::: Records for the task :::

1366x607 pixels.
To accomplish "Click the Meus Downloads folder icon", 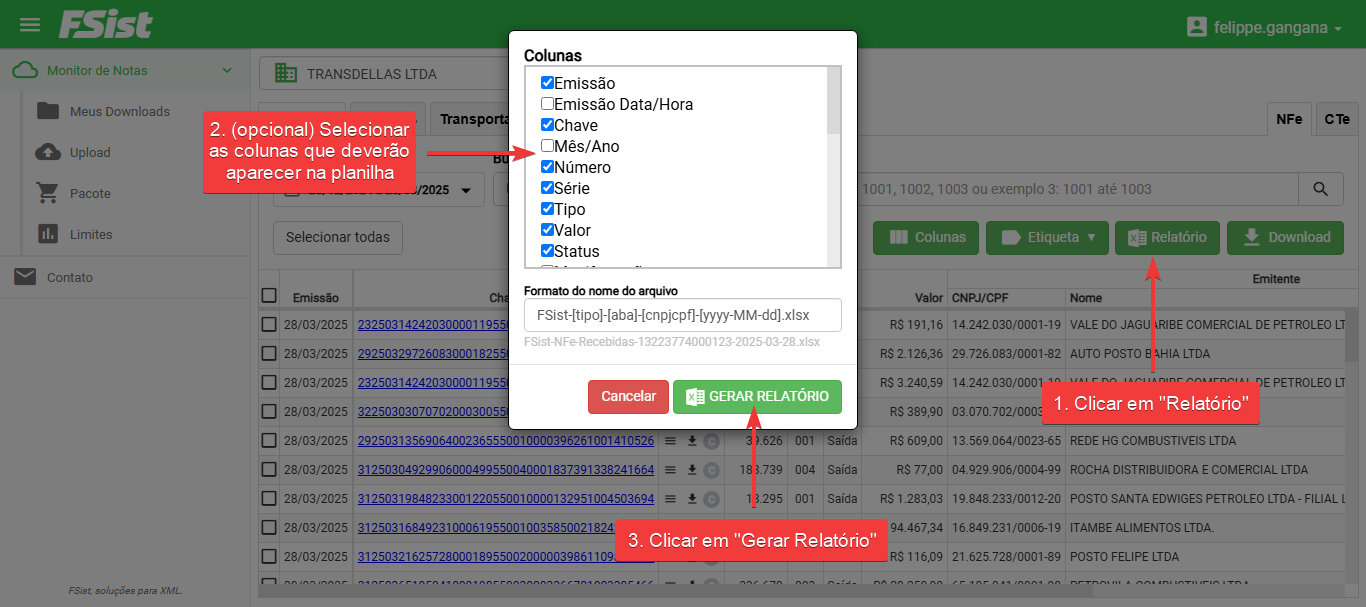I will pos(47,111).
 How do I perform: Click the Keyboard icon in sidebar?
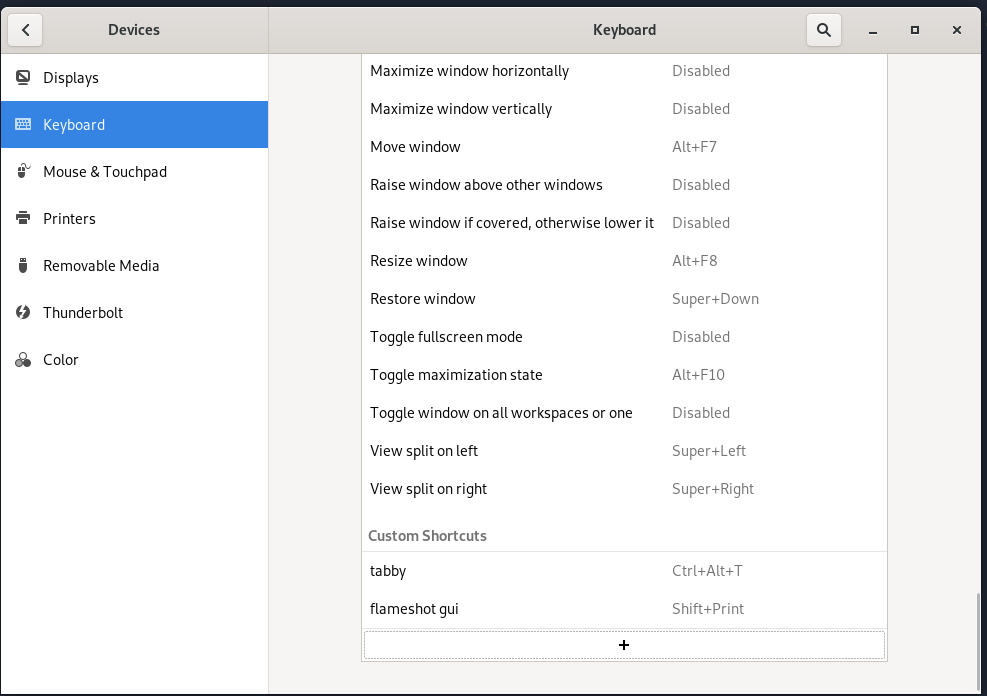pos(23,125)
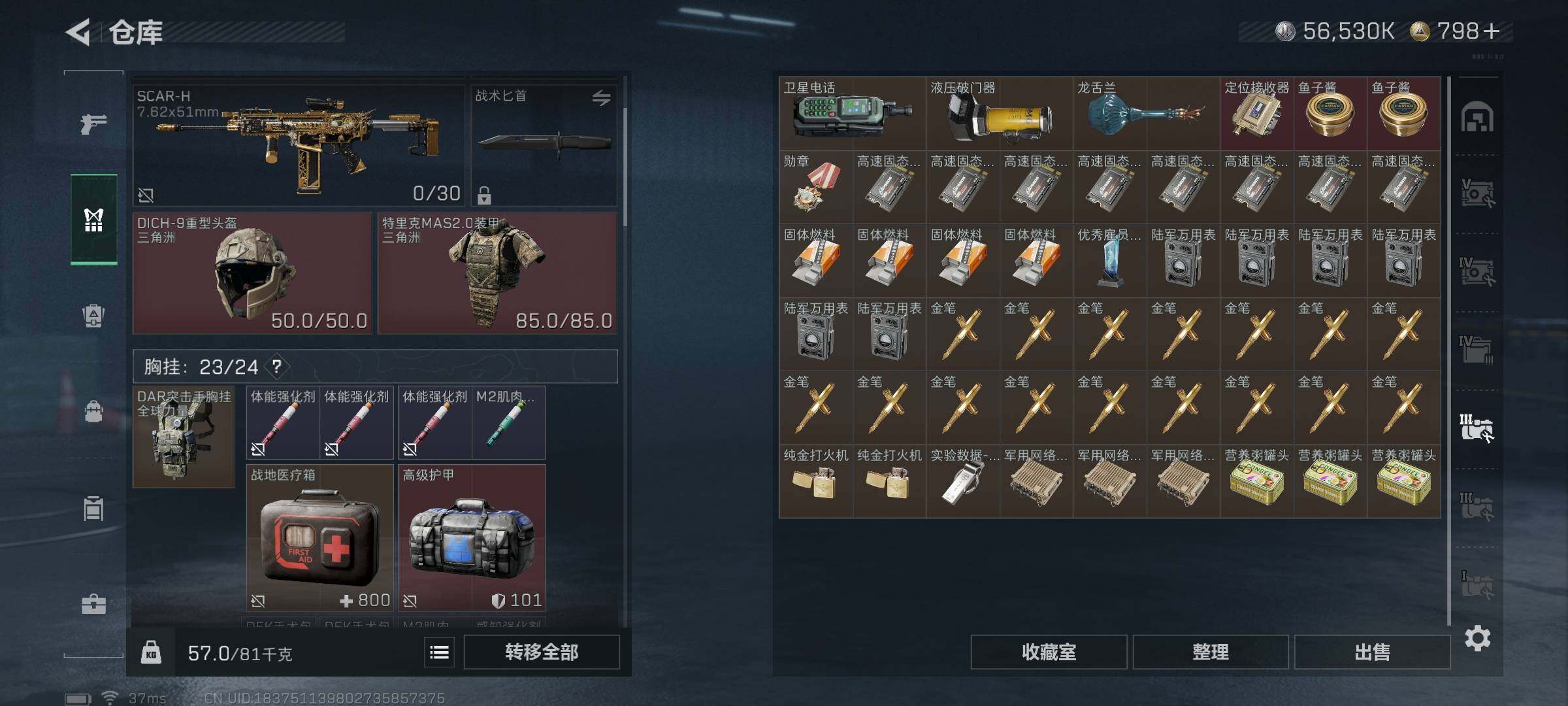This screenshot has height=706, width=1568.
Task: Select the 卫星电话 item in the warehouse
Action: 852,113
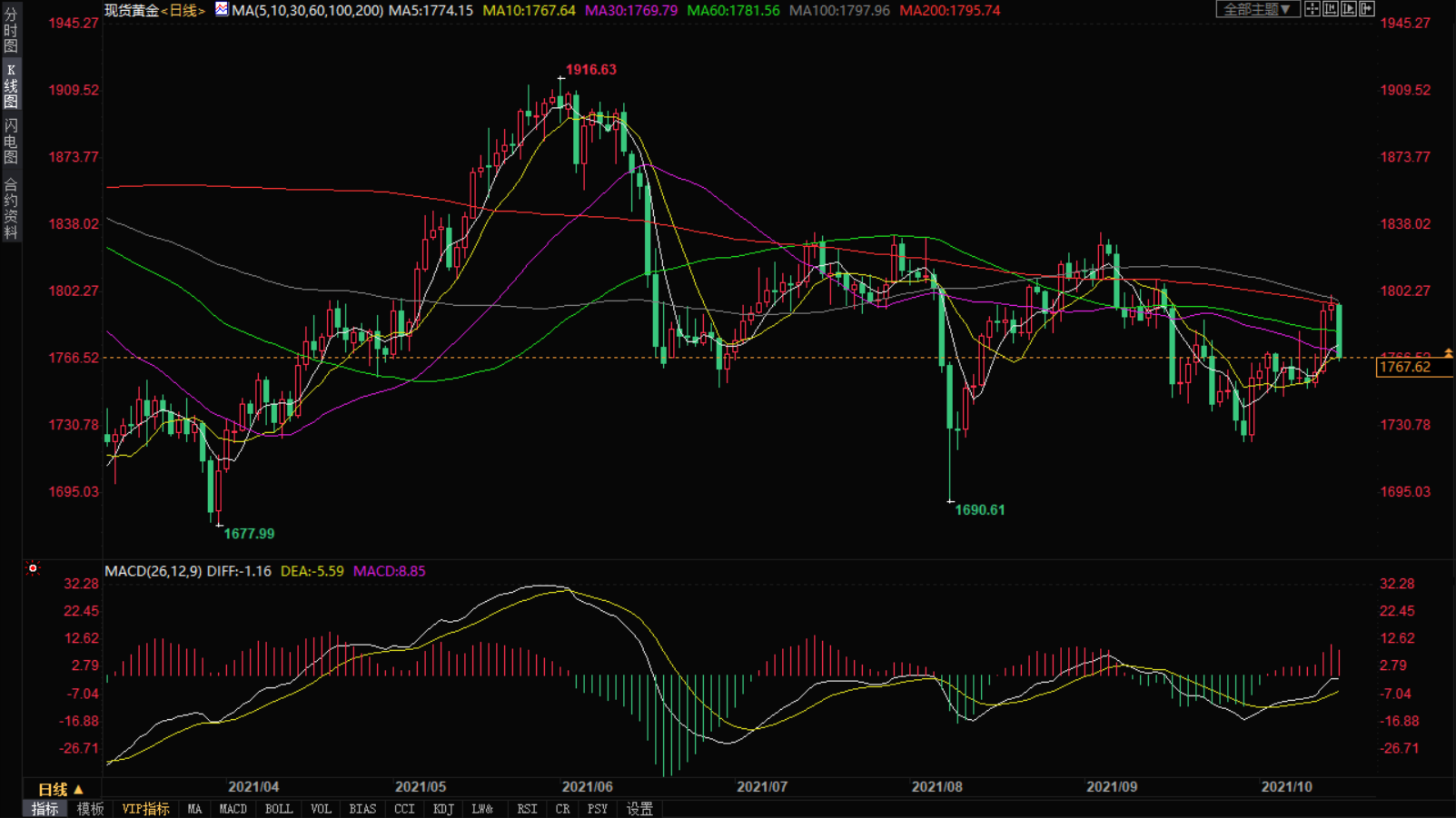
Task: Click the exit-arrow panel icon at top right
Action: (x=1367, y=9)
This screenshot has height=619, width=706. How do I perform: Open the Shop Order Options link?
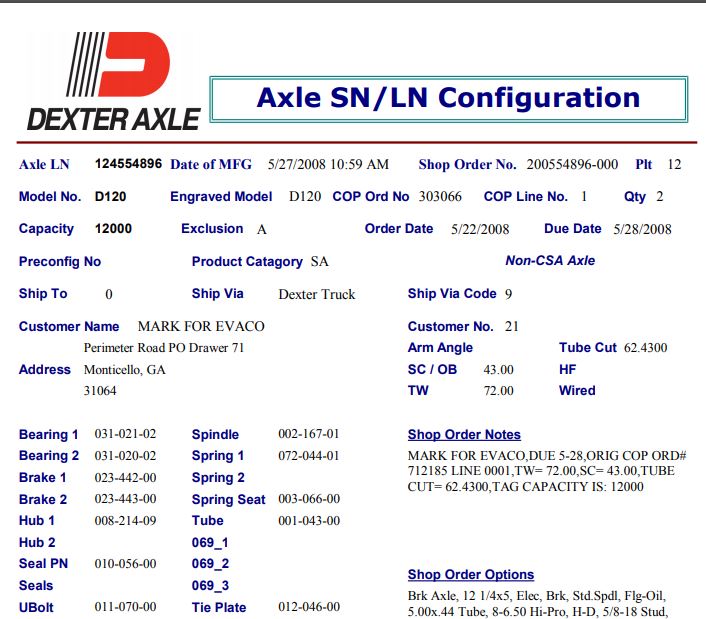click(x=470, y=575)
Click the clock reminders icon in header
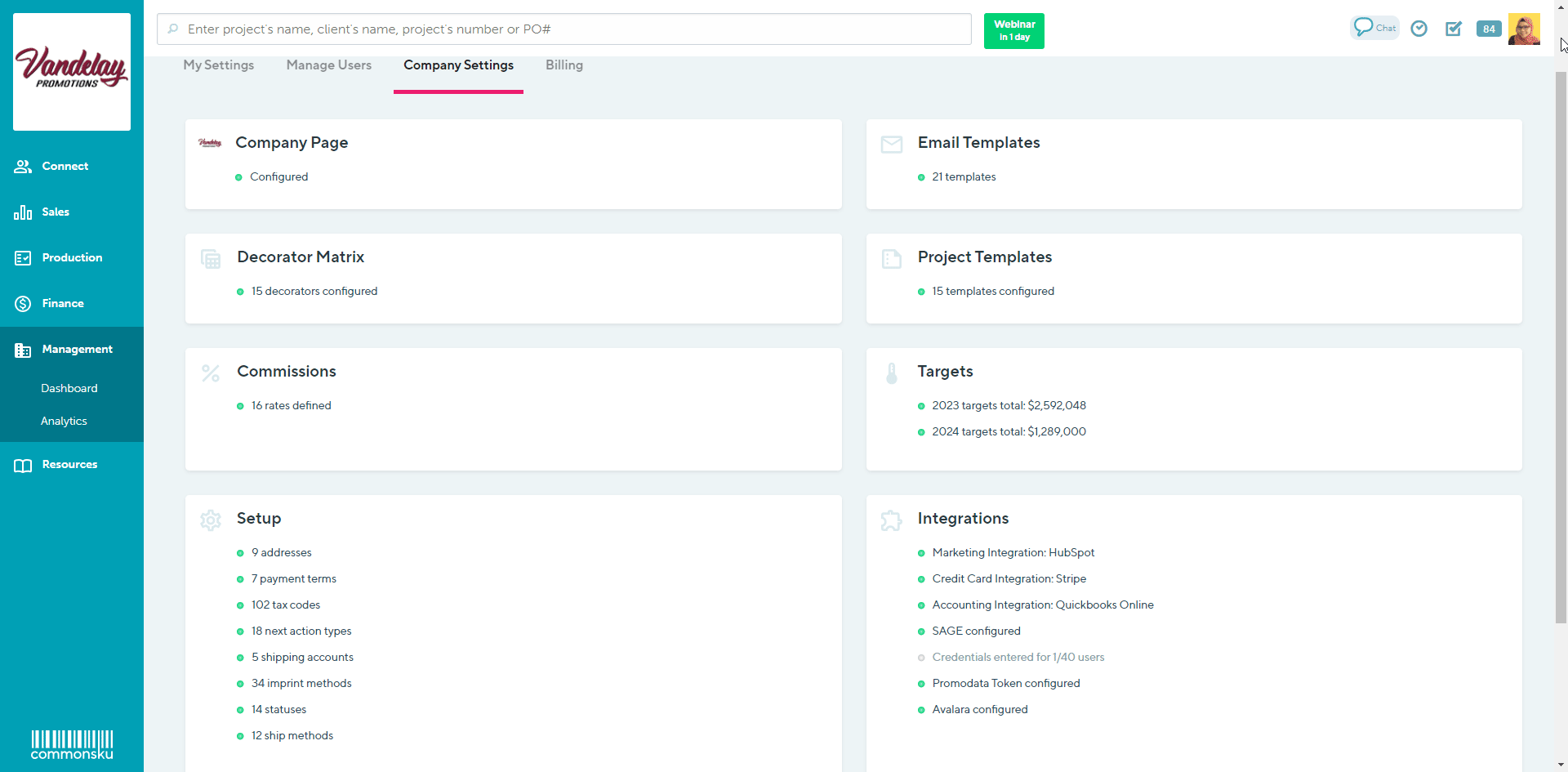The width and height of the screenshot is (1568, 772). [x=1419, y=29]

:::

● Short problem
Render everything from the line containing "This screenshot has height=619, width=706." down to the end of the material as a Markdown table with the columns Index and Content. Give each nonblank line its own numbered row, and leave the pictures out.

● Output of the exercise
| Index | Content |
|---|---|
| 1 | This screenshot has height=619, width=706. How do I perform: Open the Shop Order Options link? |
| 2 | click(x=470, y=575) |
| 3 | Click the clock reminders icon in header |
| 4 | The width and height of the screenshot is (1568, 772). [x=1419, y=29] |